The oil rig explosion will certainly prove to have consequences over and above the already observed environmental effects. Concern over ramifications on supply – both short-term and long-term – and what this means for global markets has already surfaced.
According to Erin Roth, the executive director of the Wisconsin Petroleum Council, consumers are not likely to see an increase in pump prices because the oil lost as result of this spill represents such a small fraction of global volume.
A more valid worry however, may be the potential long-term implications on oil supply. President Obama stated April 23 that no new offshore oil drilling leases be issued unless rigs have new safeguards to prevent a repeat of the explosion that caused the recent oil spill. This could raise oil prices in the long-term in one of two ways. It is likely that because the President’s mandate implies additional costs to companies wanting to drill in the Gulf of Mexico (i.e. those associated with implementing these new safety measures) that these firms will either pass them on to consumers, or forgo the installation of these rigs altogether, thereby reducing overall supply, and putting upward pressure on global oil prices.

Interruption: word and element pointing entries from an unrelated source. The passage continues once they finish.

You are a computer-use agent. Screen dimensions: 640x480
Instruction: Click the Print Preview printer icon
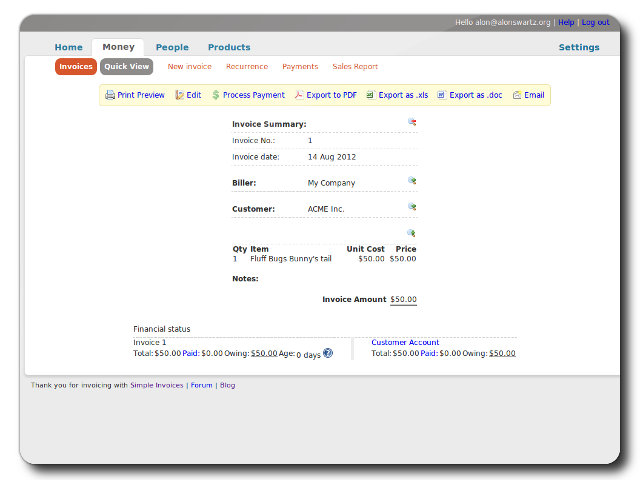110,95
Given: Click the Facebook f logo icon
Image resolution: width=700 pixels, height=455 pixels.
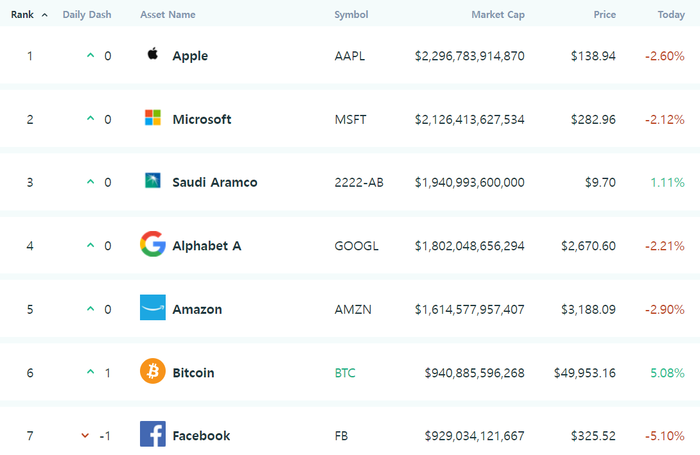Looking at the screenshot, I should click(153, 434).
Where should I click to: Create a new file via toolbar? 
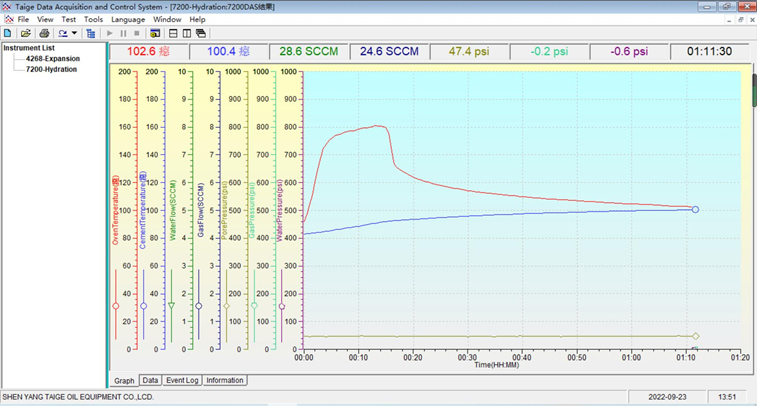point(8,33)
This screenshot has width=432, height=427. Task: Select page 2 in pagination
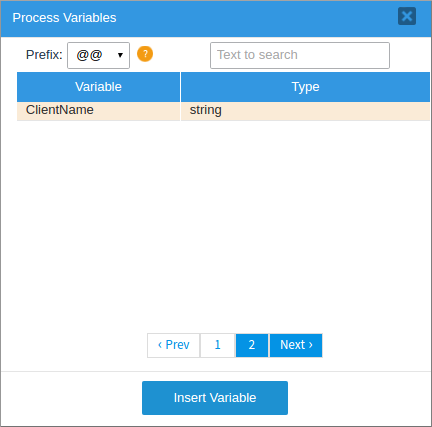tap(252, 345)
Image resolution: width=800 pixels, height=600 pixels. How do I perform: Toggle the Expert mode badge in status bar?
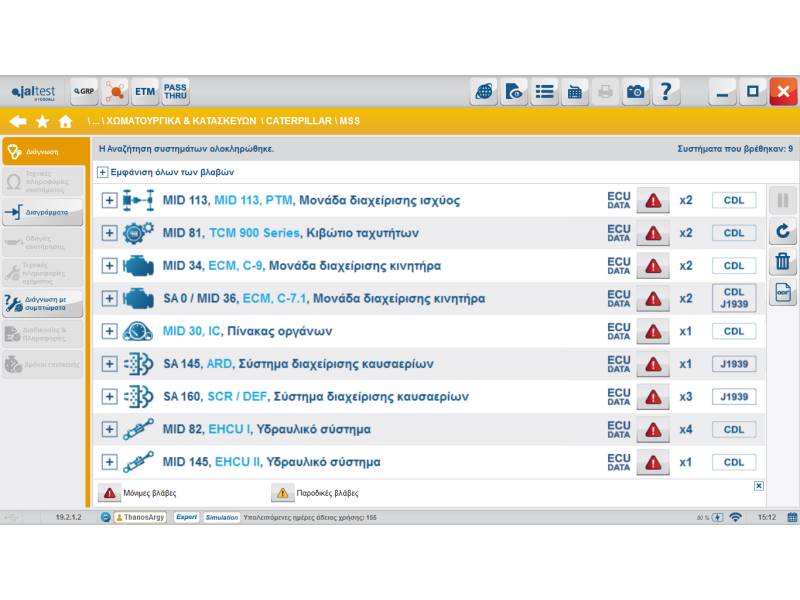point(186,518)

Additionally, anticipation of effects of the oil spill on supply is likely to affect other markets. As investment markets which concern themselves with products for which the demand is relatively inelastic (in this case, oil) have historically enjoyed robust participation, and even more in times of rising prices, the coming upsurge (or anticipation thereof), is likely to entice more investors into oil-related markets. This increase in attention to oil is sure to have the effect of detracting investment from other rising markets such as precious metals like gold and silver.
Regardless of whether it is the result of an actual rise in the cost of producing oil, or simply speculation about it, it seems that the recent oil spill in the Gulf of Mexico is having, and will continue to have real implications on global markets.